Israel begins Palestinian prisoner release
JERUSALEM - The Israeli government on Monday night began releasing 26 more Palestinian prisoners serving long sentences for killing Israeli citizens, part of a deal struck between Israeli Prime Minister Benjamin Netanyahu and U.S. Secretary of State John Kerry to bring Palestinian leaders back to peace negotiations.
JERUSALEM - The Israeli government on Monday night began releasing 26 more Palestinian prisoners serving long sentences for killing Israeli citizens, part of a deal struck between Israeli Prime Minister Benjamin Netanyahu and U.S. Secretary of State John Kerry to bring Palestinian leaders back to peace negotiations.
It is the third of four scheduled releases for a total of 104 Palestinian prisoners, all serving 19 years or more in Israeli jails for crimes committed before the 1993 signing of the Oslo Accords.
For Israelis, each release appears more difficult than the last.
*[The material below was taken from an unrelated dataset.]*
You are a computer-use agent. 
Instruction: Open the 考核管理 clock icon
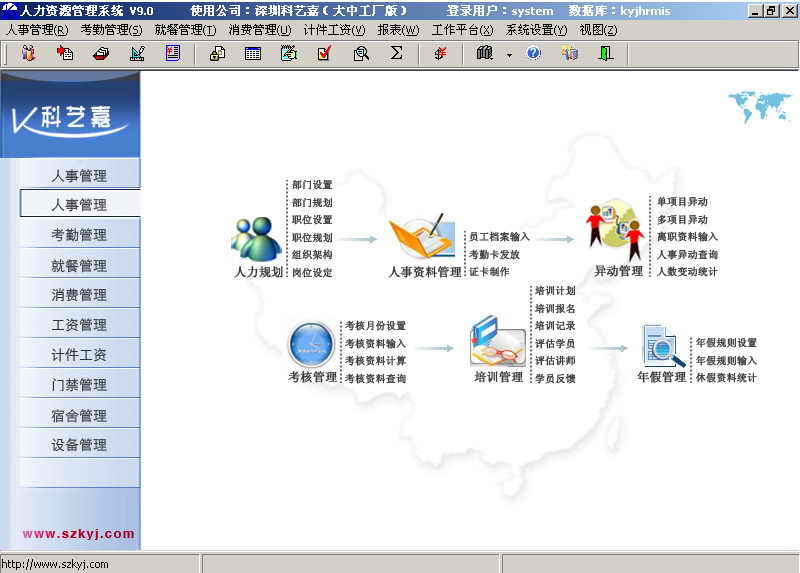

A few hundred people have been staging an emotional protest in front of Netanyahu's official residence for the last three days, waving signs depicting bloody hands, as others gathered Monday night outside a prisoner's home in East Jerusalem.
Among the demonstrators at Netanyahu's house was Elihai Ben Ishai, whose sister, her husband, and their three children were murdered in their sleep in the Jewish settlement of Itamar in the West Bank in 2011.
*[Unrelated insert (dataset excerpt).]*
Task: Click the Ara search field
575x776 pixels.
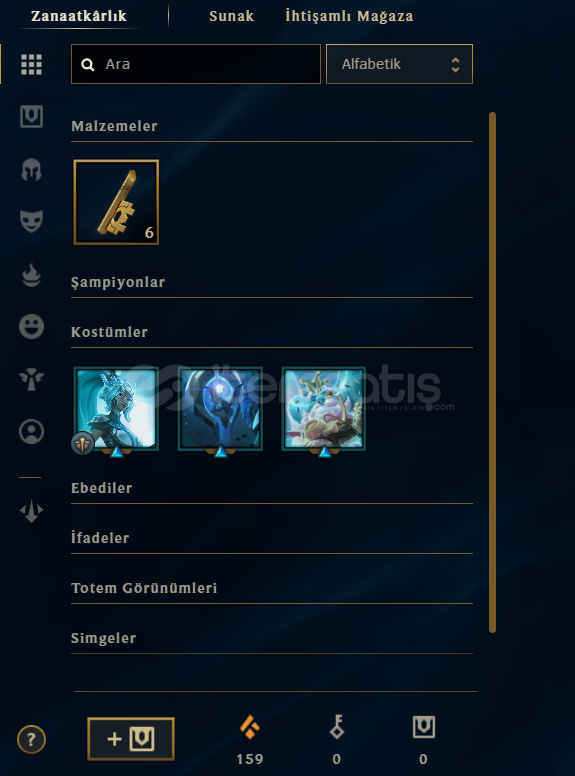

"The U.S. government would not release convicted murderers, so why is it pressuring Israel to release terrorists and murderers?" Ben Ishai said.
Netanyahu, addressing members of his Likud Party on Monday, said, "Leadership is judged by the ability to implement decisions, difficult as they may be," the Associated Press reported. 'We were not elected to make easy decisions."
In Ramallah, Palestinian Authority President Mahmoud Abbas was ready, for the third time, to welcome home prisoners who are seen as heroes in the West Bank and Gaza Strip because their attacks against Jewish Israelis were motivated by resistance to the Israeli occupation.
"They will participate in a special torch-lighting to celebrate the beginning of the new year," Issa Karak, Palestinian minister of prisoner affairs, said in an interview. "We are very happy for the release of our prisoners . . . and see this as a step towards freedom for all our prisoners."
Among those released Monday night and Tuesday morning, are three men convicted of slitting the throat of Sara Sharon, an Israeli prostitute and mother of seven, and leaving a note warning they would continue to kill Jews until all Palestinian refugees came home.
Also set free are Muammar Ata Mahmoud Mahmoud and Salah Khalil Ahmad Ibrahim, convicted of stabbing to death an Israel Prize-winning history professor, Menahem Stern, as he took a stroll on the Hebrew University campus in June 1989.
Qadura Farres, head of the Palestinian prisoners, said that Israel was not doing the Palestinians any favors and that all these prisoners should have been released as part of the Oslo Accords, an agreement to establish a measure of Palestinian self-rule and partial withdrawal of Israeli troops.
There are approximately 4,700 Palestinian security prisoners in Israeli jails, most of whom were convicted in Israeli military courts of participating in or planning terror attacks.
Meir Indor, head of the Israeli victims association Almagor, said that among the 26 Palestinians to be released, six hold Israeli identification cards and live in east Jerusalem, which the Palestinians claim as the capital of their future state and which most Israelis insist will never be divided. "Where is the justice in this?" Indor said. "At the graves of each of these victims, the government promised on the one hand that Israel would provide justice, but then with the other hand they destroy that justice by releasing convicted terrorists and murderers."